O programa de desenvolvimento comunitário do Candeal teve início em 1994 com o objetivo de promover a transformação social a partir das necessidades da comunidade, sempre respeitando a realidade local e as subjetividades de seus habitantes. (“Tá Rebocado” é uma gíria baiana popular na década de 90 que designa confirmação, assertividade, acabamento.) 

Como explica o site da Pracatum, o projeto tem como filosofia a construção comunitária, participativa e democrática. Os moradores do bairro têm sido a base legitimadora do processo, pois identificam as reais necessidades vivenciadas na comunidade e colaboram com soluções práticas e tangíveis. A participação ativa da comunidade tem sido um fator preponderante, desde a fase de identificação de demandas, até o momento de construção de propostas, implantação e execução de atividades, bem como de acompanhamento e avaliação dos processos iniciados.

> _Excertos do material_

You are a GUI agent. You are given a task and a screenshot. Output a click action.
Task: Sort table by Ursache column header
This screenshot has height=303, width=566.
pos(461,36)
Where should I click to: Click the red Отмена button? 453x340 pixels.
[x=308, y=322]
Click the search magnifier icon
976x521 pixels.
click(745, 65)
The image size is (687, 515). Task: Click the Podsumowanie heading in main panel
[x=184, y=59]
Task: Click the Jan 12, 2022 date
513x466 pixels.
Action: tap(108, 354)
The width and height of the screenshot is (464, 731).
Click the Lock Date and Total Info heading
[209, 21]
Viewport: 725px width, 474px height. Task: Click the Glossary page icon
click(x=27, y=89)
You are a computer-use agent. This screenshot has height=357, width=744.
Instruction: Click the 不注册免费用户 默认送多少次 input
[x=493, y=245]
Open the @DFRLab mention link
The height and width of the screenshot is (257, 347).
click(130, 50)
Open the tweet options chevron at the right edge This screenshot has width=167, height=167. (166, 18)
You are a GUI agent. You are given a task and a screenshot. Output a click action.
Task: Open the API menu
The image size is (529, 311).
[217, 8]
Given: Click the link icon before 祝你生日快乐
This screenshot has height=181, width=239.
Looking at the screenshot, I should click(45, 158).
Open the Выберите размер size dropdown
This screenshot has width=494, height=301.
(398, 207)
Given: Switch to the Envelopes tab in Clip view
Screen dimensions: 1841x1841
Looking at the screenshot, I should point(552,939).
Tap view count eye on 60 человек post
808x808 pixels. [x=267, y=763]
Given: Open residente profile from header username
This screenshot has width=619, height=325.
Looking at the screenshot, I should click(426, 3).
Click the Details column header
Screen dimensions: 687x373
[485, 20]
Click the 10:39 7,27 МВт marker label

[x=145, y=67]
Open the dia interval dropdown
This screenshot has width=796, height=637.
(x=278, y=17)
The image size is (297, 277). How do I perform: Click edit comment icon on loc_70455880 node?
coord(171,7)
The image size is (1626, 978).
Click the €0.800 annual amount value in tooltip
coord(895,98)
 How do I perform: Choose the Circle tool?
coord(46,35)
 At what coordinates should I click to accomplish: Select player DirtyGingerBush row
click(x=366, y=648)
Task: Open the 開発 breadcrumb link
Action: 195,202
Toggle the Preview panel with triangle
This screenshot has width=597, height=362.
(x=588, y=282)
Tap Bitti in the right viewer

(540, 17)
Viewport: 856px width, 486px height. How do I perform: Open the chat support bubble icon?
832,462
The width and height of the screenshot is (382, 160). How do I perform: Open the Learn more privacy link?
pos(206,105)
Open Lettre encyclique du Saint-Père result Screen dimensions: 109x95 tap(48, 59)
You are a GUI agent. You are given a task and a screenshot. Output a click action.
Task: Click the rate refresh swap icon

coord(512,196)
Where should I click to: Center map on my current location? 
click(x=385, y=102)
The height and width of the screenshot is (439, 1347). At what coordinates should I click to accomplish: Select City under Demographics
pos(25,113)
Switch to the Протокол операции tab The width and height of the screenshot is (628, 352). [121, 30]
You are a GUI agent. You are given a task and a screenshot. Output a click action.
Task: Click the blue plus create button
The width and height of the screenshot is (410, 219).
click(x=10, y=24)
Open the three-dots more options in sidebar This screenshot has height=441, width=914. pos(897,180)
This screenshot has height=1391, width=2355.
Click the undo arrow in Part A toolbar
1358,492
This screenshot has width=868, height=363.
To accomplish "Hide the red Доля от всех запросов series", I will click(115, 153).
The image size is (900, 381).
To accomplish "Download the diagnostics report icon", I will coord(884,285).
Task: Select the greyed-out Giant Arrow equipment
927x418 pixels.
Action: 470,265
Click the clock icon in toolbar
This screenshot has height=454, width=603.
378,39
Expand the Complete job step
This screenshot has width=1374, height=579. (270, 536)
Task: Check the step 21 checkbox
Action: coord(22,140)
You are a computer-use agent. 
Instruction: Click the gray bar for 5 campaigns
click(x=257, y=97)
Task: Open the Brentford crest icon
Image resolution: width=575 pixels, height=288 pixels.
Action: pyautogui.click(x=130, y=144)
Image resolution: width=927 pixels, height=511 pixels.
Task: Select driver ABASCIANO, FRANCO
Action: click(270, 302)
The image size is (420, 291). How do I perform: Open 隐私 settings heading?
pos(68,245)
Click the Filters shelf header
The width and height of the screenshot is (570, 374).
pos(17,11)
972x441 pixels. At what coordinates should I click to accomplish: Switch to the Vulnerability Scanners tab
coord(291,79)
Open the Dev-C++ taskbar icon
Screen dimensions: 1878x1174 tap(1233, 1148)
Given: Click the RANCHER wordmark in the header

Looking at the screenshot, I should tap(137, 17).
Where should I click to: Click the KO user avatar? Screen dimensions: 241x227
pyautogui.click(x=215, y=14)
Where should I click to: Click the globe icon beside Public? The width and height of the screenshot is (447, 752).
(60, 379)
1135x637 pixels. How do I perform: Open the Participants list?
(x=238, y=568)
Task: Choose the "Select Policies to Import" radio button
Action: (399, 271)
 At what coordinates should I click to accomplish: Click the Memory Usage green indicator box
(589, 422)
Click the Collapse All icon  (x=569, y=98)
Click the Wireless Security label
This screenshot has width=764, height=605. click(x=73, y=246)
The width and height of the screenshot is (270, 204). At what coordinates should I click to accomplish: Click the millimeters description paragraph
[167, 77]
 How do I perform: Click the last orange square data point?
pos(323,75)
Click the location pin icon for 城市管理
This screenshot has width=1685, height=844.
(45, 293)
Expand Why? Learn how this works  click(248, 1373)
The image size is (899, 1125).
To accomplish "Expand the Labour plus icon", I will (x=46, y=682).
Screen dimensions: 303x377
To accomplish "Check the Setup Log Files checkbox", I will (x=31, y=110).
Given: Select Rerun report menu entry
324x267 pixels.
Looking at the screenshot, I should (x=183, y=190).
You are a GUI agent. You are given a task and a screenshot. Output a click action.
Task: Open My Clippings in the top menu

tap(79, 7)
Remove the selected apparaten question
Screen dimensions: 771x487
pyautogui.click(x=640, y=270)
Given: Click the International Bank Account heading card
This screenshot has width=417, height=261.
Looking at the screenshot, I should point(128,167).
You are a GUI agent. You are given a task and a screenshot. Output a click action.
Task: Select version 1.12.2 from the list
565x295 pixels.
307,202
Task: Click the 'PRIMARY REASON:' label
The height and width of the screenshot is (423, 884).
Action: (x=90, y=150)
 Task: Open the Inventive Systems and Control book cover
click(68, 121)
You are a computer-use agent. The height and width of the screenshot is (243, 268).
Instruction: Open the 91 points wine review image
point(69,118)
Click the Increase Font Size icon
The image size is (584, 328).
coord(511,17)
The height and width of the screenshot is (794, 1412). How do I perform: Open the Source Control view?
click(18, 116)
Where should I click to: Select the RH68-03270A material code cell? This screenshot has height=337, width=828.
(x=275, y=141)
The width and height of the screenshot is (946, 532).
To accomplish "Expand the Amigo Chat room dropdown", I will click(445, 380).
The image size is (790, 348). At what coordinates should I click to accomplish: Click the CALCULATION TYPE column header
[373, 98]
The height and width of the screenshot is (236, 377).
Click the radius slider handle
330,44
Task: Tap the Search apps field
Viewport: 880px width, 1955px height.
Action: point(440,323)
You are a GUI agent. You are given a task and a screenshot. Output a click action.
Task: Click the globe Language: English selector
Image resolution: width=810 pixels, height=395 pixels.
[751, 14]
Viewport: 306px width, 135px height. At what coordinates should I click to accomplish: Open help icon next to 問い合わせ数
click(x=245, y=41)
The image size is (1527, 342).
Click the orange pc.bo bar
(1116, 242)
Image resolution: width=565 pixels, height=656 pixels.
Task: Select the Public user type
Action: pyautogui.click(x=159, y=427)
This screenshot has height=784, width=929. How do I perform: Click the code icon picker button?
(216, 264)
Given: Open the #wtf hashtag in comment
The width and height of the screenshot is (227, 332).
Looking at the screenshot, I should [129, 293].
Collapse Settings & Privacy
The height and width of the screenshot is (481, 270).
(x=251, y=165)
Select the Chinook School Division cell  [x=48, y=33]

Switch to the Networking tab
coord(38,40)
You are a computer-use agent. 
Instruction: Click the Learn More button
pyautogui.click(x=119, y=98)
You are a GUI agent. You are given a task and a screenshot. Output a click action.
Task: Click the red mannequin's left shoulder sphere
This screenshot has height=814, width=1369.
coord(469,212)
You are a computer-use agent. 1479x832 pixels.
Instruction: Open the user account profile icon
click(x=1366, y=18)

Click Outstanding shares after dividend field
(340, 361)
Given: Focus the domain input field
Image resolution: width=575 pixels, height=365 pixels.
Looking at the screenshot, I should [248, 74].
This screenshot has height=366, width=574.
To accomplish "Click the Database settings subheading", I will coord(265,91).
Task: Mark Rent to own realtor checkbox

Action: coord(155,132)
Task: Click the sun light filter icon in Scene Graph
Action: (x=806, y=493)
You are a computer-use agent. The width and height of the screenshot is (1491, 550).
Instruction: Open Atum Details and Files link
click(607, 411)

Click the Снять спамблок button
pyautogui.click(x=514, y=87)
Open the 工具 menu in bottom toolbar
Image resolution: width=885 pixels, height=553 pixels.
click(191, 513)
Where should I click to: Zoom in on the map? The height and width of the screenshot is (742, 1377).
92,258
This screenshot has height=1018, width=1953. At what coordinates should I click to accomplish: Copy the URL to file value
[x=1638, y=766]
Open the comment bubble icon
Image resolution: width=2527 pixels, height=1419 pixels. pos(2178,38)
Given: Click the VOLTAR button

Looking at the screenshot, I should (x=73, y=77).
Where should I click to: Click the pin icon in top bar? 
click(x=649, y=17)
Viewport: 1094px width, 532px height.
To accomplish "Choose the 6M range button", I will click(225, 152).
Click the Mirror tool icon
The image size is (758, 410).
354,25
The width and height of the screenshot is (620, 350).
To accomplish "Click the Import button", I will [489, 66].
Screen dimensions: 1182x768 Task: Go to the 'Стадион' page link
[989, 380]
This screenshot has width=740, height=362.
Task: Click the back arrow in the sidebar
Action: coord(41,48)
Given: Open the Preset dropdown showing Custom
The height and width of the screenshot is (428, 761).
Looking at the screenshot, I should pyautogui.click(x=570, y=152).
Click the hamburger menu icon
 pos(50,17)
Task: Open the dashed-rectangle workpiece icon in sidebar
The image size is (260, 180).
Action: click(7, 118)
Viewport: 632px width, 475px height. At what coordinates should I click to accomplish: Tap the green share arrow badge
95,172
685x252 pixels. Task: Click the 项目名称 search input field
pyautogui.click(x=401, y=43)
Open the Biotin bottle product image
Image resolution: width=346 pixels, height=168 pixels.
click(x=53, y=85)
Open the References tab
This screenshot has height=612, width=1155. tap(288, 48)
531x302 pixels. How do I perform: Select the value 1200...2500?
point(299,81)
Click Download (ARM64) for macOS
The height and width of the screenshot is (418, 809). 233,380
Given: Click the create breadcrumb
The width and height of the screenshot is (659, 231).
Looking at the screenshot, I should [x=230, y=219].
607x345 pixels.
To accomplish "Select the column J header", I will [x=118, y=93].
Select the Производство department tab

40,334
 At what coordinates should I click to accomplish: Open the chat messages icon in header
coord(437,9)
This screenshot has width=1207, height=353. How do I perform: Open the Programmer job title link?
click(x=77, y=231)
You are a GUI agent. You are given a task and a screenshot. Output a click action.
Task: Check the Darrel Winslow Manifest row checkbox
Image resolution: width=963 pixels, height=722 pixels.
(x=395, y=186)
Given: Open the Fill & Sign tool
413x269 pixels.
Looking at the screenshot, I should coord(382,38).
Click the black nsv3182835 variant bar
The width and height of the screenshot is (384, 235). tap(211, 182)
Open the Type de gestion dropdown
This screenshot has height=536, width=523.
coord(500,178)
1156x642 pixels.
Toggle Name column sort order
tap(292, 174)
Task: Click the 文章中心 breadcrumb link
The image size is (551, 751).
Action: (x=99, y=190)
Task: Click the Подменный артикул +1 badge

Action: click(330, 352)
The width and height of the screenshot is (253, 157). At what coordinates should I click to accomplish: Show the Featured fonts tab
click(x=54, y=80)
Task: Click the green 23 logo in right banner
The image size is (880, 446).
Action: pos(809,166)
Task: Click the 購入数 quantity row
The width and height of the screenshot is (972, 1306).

> _Tarefas obrigatórias_
(A) No trecho sobre o programa do Candeal, quais são os sentidos atribuídos à gíria "Tá Rebocado"? Liste todos.
(B) Dê a continuação do trecho sobre o programa comunitário do Candeal a partir da última frase apresentada.
O material não tem relação nenhuma com o trecho sobre o programa do Candeal.

> _Respostas do exercício_
(A) Confirmação, assertividade, acabamento.

(B)
Ao longo desses 25 anos, o programa alcançou resultados como a ampliação das redes de esgoto sanitário, abastecimento de água e eletricidade; a construção de 120 unidades habitacionais; melhorias em 50 residências; pintura e reboco em 60 casas; melhoria do campo de futebol; recuperação e valorização da fonte de água; fortalecimento de microempresas, através de cursos de capacitação e qualificação; implantação de um posto de saúde; criação de uma escola infantil; formação de uma escola de música; e construção de duas praças públicas.

 

A escola de música

O programa de música, educação e cultura da Associação Pracatum Ação Social utiliza metodologias que contribuem para o desenvolvimento dos alunos, buscando, para além do ensino teórico, desenvolver uma atitude responsável, solidária e cidadã.

Fundada em 1999, a Pracatum – Escola de Música e Tecnologias tem como foco o ensino técnico e profissional no campo musical. A escola se propõe a pensar a música a partir de suas múltiplas facetas, buscando capacitar seus alunos por meio do aprendizagem prático dos instrumentos e do estudo das teorias musicais, seus repertórios e processos históricos. A proposta pedagógica abarca a apropriação dos ritmos populares e a busca por inovações.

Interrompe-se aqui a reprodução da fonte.